中を見てみると、白い紙の上の、音符や五線の黒だけがピカピカと妙な光沢を帯びており、これはコピーでは?とまっ先に思いました。
まあ、値段は安いし、安く買えたのだからいいか…と半ば納得しながら、さっそくピアノに向かってポロンポロンと試し弾きしていると、数ページ進んだところで「ええっ!?」という箇所に出くわしました。
なんと、あちらこちらに手書きの指使いがたくさん書き込まれていて、その書き込みまでコピーになっていますから、やはり初めの危惧は当たっていたと思いました。
封筒の発送元をみてみると、日本のアマゾンから発送されていることがわかり、もともと、どこからやってきたものなのかはわかりません。

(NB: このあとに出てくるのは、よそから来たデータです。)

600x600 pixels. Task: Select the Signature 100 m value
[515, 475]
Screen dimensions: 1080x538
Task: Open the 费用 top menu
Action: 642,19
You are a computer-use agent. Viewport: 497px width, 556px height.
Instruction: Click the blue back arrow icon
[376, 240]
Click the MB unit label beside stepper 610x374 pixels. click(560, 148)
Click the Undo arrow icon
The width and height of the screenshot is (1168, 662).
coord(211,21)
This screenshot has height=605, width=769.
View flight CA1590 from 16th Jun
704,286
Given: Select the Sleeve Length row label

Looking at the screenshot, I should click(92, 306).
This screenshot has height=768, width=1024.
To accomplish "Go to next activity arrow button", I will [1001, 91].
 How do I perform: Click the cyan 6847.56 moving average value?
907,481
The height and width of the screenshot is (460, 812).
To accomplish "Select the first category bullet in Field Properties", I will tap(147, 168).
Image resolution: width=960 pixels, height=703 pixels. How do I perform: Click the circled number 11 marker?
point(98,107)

でも裏表紙には尤もらしくバーコードも付いているし、「Printed in the USA」とあって、いちおうは流通する商品のような気配も窺えないでもない。
とかなんとかいってみても、要はただの楽譜なのでマロニエ君個人はべつに構いませんが、これはやはり本来はまずい商品なのではという疑念も消えたわけではありません。
ふとアマゾンに問い合わせをしてみようかとも思いましたが、それで回収などという流れになったら、それはそれでイヤなので、それもしませんでした。
でも、中には「本書は、著作権があり、許可なしに複製することはできない。 この本のための資料は、大英図書館から提供されている。」というような意味のことが英語で書かれていて、しかるに指使いの書き込みがあるなど、ますますその怪しい感じが強まりました。